In fact in our case we can replace all the MultiscaleSpatialImage with DataTree and eventually all the SpatialImage with DataArray, so as long as we can still call validate() on the objects, everything should work.

@LucaMarconato this seems to line up with what's currently recommended. :+1:

infer type based on data type + number/type of dimensions.

This would of course still work. (You wouldn't be technically inferring "Type", but you could use it to distinguish valid from invalid datasets.)

thewtex commented 1 year ago

@LucaMarconato @TomNicholas excellent, thank you for the thoughts! Let's migrate to an accessor, then. @giovp already has a draft in #81 -- please take a look. :sparkler: :rocket: :metal:

I think that the considerations on inheriting xarray classes should also apply to SpatialImage, and therefore I would consider using DataArray with accessors.

:+1: agreed.

aeisenbarth commented 11 months ago

This issue occurs currently also when using pytest fixtures.

Pytest passes the return value of a fixture function (1) directly to test functions using the fixture. However, when another fixture (2) depends on fixture (1), it receives a deepcopy, where multiscale images are suddenly datatrees, and fail dispatching in overloaded functions.

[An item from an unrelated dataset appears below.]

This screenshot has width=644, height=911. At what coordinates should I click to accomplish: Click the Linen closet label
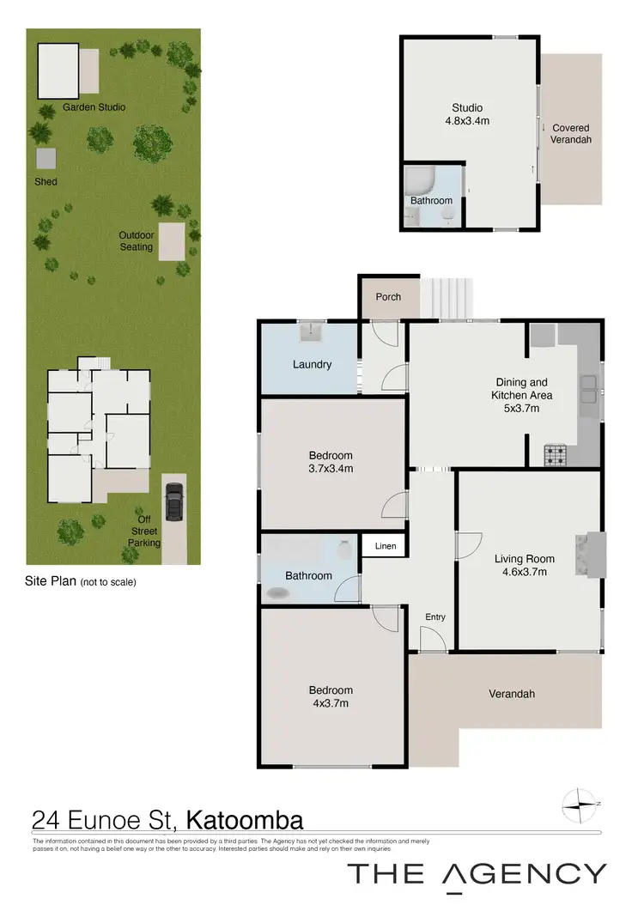point(384,546)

In case someone else encounters this, here my workaround that I apply in the test function on the fixture argument:

def workaround_pytest_fixture_breaking_multiscale_spatial_image(sdata: SpatialData) -> SpatialData:
    # When a fixture depends on another fixture which returns a MultiscaleSpatialImage instance,
    # the first fixture receives a DataTree instead. The object looses the ability to be recognized
    # by isinstance(obj, MultiscaleSpatialImage).
    # Maybe this is caused by a copy/deepcopy operation.
    for name, image in sdata.images.items():
        if isinstance(image, DataTree) and not isinstance(image, MultiscaleSpatialImage):
            repaired_image = MultiscaleSpatialImage.from_dict(image.to_dict())
            sdata.images[name] = repaired_image
    for name, labels in sdata.labels.items():
        if isinstance(labels, DataTree) and not isinstance(labels, MultiscaleSpatialImage):
            repaired_labels = MultiscaleSpatialImage.from_dict(labels.to_dict())
            sdata.labels[name] = repaired_labels
    return sdata
thewtex commented 11 months ago

@aeisenbarth thanks for the report :+1:

In your use case, is multiscale-spatial-image 1.0.0 used? It incorporates #81 , which changes the inheritance and instance identification as described at the top of the PR.

Regardless, we should probably also have tests for the copy/deepcopy operation.

aeisenbarth commented 11 months ago

I just updated to multiscale-spatial-image 1.0.0, but the issue persists with latest spatialdata main branch. Image2DModel.parse(…, scale_factors=…) calls to_multiscale and passes the DataTree (with new msi attribute) to spatialdata.transformations._utils:_get_transformations, but that can only dispatch on MultiscaleSpatialImage and does not handle DataTree. I believe just the dispatching needs to be updated everywhere in spatialdata.

giovp commented 11 months ago

hi @aeisenbarth , indeed we haven't completed the migration to msi 1.0.0 yet (unfortunately). From your message I thought it was a behaviour of the pytest fixture but I haven't investigated further.

giovp commented 5 months ago

hi @aeisenbarth I think the latest sptialdata (on pypi) supports this (thanks to https://github.com/scverse/spatialdata/pull/594 ). I will close this for now but feel free to reopen!

LucaMarconato commented 5 months ago

Also @aeisenbarth I have implemented a deepcopy operation that works for all the spatial elements and handle both data and metadata, you can use it with from spatialdata import deepcopy.